On y croyait. On voyait ces sondages que par ailleurs on conchiait annoncer qu’il montait et on y croyait. Le vote utile changeait de camp, de Hamon à Mélenchon, la bascule irrésistible, et puis ce qu’il disait, cette verve si proche de ce qu’on pensait, cette ferveur qu’il savait mobiliser, ces soutiens dans lesquels on se reconnaissait, son charisme bonhomme, on s’est pris à se dire que c’était possible, changer de logique, reprendre collectivement la main, alors on a oublié les petites réticences, les détails du programme qui nous faisait tiquer, les outrances, on s’est dit « c’est pas grave », détails, broutilles, il va nous transformer tout ça, on s’est mis à y croire à cet homme providentiel qu’il voulait ne pas être et on a tous voté pour lui comme un seul homme, ma famille, mes proches, mes amis, mes collègues aussi. On avait vu aussi, pour beaucoup d’entre nous le documentaire sur l’anarchie programmé sur Arte et ça nous avait galvanisé. Heureux de voter pour changer l’Histoire, au risque de mettre le petit Benoit dans une sale position mais qu’importe, les chiffres allaient monter, submerger l’élection, c’était déjà un deuxième tour pour lequel on votait, la victoire d’autre chose, enfin ! On y a tous cru. Même lui.
Et puis les résultats, auxquels on ne veut pas croire, qui doivent évoluer. La pauvre Raquel, dans son sourire un peu vide, qui dénie. On se fait peu à peu à l’idée que le rêve n’est pas passé. On descend. Enfin lui, groggy, notre bretteur à la verve d’or qui se refuse à quitter le ring, à sortir de la bulle qui nous a fait planer, sa faconde dégrisée, des mots, touchants, déçus, un peu gris.
On était parti pour un grand soir électoral.
Flop
Ne restent sur le ring que Ken et Brigitte versus la Grosse Tambouille populiste. Les sorties plus ou moins élégantes des perdants, les sourires énervants de ceux qui restent en compétition.
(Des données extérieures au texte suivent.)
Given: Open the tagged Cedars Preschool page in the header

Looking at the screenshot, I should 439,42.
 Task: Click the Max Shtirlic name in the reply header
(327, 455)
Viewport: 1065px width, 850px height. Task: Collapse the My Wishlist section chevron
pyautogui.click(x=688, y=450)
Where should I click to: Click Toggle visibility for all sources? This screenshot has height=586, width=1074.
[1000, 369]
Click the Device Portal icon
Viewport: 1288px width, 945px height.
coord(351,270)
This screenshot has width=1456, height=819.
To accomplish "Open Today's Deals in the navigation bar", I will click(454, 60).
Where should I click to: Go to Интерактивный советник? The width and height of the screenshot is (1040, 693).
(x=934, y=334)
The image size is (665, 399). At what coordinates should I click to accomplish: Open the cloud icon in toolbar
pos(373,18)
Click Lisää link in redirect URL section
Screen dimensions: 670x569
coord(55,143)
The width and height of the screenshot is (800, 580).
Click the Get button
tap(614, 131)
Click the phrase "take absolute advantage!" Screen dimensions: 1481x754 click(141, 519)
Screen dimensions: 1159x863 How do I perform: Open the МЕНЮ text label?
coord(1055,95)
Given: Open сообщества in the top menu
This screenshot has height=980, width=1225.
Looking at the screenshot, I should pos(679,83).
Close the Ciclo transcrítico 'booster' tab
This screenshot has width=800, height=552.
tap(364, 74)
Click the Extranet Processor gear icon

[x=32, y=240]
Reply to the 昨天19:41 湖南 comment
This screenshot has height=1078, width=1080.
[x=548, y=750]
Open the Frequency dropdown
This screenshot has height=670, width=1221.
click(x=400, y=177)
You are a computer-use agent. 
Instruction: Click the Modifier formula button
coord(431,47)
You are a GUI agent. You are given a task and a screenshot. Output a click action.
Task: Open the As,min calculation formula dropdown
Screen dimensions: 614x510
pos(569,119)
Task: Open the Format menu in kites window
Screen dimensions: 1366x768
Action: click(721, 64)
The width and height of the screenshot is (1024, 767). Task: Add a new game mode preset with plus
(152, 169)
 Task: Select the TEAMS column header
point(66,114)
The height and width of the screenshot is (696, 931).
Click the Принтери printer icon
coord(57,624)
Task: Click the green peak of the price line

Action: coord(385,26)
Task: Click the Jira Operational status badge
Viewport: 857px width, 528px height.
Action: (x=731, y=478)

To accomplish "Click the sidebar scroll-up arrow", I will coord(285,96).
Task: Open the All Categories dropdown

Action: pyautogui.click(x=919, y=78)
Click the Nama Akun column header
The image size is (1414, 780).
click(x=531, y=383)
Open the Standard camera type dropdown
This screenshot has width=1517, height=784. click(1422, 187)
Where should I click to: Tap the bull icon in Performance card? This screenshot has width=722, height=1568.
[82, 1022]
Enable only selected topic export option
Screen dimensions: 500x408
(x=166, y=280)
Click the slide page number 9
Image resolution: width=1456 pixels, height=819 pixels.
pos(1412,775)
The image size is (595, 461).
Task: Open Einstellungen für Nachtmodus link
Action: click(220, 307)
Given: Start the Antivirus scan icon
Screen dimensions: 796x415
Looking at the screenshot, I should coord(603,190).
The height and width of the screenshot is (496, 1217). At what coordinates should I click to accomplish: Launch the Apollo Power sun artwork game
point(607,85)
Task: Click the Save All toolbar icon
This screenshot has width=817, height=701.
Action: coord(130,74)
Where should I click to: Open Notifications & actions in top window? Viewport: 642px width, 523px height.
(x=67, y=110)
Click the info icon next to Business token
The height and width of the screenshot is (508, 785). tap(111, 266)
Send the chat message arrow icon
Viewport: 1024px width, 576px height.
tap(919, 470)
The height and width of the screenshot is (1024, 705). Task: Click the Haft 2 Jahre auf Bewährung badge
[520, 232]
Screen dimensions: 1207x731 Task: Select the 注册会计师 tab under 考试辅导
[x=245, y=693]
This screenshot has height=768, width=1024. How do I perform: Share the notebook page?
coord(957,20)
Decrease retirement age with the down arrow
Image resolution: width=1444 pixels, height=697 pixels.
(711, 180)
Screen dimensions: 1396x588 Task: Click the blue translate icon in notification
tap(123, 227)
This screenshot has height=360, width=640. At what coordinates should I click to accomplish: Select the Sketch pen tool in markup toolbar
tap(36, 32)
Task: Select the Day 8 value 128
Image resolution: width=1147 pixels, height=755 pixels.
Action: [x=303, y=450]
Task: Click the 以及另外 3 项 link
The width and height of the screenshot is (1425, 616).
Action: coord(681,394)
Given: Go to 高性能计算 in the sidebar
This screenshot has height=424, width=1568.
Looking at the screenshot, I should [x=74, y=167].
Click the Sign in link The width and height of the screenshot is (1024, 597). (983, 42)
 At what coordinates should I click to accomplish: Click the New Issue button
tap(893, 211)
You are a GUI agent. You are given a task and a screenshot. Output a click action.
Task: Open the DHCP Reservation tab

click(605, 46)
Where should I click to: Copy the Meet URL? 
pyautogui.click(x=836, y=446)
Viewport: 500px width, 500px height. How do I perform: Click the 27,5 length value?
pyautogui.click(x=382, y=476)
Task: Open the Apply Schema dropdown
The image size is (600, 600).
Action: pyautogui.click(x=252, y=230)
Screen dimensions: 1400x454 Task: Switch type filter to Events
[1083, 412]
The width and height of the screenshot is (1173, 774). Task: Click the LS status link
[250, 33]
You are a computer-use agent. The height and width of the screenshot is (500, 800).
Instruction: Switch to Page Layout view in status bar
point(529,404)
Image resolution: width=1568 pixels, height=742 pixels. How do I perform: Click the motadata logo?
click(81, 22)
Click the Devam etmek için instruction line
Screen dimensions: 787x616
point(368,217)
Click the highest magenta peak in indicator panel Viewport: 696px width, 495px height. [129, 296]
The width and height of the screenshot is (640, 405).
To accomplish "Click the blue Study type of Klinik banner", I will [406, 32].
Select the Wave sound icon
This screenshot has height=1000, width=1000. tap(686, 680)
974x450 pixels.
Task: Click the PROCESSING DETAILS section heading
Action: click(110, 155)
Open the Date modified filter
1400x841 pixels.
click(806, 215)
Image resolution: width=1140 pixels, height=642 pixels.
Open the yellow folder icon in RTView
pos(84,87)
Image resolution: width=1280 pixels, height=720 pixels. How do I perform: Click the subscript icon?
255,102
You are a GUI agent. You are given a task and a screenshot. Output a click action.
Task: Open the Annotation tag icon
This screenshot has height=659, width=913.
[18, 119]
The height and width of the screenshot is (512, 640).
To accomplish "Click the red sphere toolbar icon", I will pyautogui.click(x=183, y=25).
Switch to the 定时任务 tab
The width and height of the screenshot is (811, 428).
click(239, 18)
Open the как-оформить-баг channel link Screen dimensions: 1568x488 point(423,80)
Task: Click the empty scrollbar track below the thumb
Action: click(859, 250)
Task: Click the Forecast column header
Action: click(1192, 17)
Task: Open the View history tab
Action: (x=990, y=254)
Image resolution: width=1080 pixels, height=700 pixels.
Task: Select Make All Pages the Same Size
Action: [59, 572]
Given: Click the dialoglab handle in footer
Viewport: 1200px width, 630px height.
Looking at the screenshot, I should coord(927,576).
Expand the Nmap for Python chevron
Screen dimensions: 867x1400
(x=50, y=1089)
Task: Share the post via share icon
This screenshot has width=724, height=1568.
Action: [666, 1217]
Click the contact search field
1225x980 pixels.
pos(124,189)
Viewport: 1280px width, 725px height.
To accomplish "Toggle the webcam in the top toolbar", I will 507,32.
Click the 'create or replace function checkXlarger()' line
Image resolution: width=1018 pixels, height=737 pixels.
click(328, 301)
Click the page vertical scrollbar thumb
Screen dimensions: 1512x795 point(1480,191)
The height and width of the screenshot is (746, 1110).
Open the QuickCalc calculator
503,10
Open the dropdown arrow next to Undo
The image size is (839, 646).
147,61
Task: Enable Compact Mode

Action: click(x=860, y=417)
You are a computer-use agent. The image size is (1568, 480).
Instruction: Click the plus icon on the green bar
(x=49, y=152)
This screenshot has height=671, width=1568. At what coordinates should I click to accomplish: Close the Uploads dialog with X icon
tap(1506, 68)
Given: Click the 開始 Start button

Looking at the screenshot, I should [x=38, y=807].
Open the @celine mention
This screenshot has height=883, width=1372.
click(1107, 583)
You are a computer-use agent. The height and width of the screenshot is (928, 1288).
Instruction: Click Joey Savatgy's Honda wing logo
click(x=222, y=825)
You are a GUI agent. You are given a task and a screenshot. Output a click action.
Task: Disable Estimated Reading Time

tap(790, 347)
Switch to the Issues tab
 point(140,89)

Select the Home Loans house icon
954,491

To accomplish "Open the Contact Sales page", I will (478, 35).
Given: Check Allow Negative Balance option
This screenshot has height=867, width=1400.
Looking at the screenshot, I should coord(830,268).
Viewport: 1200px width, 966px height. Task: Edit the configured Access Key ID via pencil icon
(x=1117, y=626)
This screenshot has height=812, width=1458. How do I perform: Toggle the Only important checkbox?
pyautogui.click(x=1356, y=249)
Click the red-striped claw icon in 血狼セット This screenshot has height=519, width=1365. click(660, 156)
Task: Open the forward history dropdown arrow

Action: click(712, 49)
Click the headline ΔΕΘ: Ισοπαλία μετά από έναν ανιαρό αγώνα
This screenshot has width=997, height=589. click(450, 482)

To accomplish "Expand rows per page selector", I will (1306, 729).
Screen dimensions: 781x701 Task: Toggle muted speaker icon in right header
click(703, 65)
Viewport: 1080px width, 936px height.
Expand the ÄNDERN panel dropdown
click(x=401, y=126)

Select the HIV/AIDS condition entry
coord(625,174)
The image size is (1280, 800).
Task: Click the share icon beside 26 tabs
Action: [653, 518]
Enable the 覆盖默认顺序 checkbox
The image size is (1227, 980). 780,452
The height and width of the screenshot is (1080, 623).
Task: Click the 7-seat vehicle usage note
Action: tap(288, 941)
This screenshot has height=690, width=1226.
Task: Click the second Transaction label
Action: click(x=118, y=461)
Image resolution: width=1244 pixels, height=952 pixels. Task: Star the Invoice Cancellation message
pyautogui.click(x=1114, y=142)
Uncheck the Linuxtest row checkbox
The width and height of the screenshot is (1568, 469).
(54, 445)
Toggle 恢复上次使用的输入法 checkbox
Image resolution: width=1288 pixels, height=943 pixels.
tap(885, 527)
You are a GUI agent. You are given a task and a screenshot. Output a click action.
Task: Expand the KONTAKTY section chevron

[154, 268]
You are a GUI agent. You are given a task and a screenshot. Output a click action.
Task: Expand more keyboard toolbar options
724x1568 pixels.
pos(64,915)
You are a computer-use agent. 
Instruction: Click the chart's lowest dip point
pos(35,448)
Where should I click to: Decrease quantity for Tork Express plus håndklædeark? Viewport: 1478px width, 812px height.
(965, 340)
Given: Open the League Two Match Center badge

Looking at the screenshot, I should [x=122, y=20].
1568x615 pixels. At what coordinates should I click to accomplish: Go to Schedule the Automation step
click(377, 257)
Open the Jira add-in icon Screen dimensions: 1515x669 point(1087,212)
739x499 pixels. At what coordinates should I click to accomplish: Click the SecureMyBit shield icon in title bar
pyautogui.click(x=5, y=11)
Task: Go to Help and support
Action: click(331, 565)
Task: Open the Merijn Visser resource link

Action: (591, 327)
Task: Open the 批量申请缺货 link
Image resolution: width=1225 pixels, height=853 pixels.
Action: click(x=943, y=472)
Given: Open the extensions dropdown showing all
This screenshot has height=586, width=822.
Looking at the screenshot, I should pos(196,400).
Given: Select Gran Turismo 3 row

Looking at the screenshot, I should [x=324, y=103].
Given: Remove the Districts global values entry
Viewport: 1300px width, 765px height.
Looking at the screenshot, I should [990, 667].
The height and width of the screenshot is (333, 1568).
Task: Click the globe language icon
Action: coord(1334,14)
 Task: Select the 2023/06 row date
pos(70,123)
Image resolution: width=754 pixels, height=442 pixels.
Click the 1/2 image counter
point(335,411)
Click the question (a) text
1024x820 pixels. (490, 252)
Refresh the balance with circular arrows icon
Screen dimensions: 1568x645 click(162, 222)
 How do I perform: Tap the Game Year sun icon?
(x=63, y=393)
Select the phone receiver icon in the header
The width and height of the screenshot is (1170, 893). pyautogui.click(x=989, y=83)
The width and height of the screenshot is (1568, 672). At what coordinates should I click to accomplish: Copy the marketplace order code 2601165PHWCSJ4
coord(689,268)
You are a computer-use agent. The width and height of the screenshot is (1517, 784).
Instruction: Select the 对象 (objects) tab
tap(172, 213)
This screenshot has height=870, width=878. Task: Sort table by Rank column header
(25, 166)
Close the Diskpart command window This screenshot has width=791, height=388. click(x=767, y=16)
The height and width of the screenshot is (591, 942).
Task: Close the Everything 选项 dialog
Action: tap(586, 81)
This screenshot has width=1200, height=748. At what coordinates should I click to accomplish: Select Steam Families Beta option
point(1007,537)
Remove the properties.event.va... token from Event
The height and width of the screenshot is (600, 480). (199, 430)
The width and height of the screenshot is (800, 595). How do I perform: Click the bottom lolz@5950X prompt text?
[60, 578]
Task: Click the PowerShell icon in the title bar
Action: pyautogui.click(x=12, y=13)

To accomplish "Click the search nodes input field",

Je serai toujours reconnaissant à Jean Luc Mélenchon de ce qu’il a donné ou redonné le goût du politique au sens noble à une génération, celle des Nuit Debout, mais aussi aux sans-dents, offert une voie qui n’était pas celle du rejet de l’autre, voire de la haine et du repli, mais de l’ouverture au futur, de l’ouverture des possibles, de la proximité, de l’élégance familière, de l’écoute, de la révolte. Je suis épaté et fier qu’il ait réussi à réunir sur son nom une telle multitude dont je fais partie.
Mais le dégrisement est tel que j’entends autour de moi dire : pas avec moi, je voterai blanc ou nul ou pas. Le soufflé qui retombe dont on ne voit pas à suite.
Parce que nous qui nous sommes enflammés en peu de temps pour beaucoup d’entre nous, -parce que le reste du temps on s’occupe d’autre chose-, ce goût du Grand Soir qui nous prend comme un spasme ponctuel, on en finirait là ?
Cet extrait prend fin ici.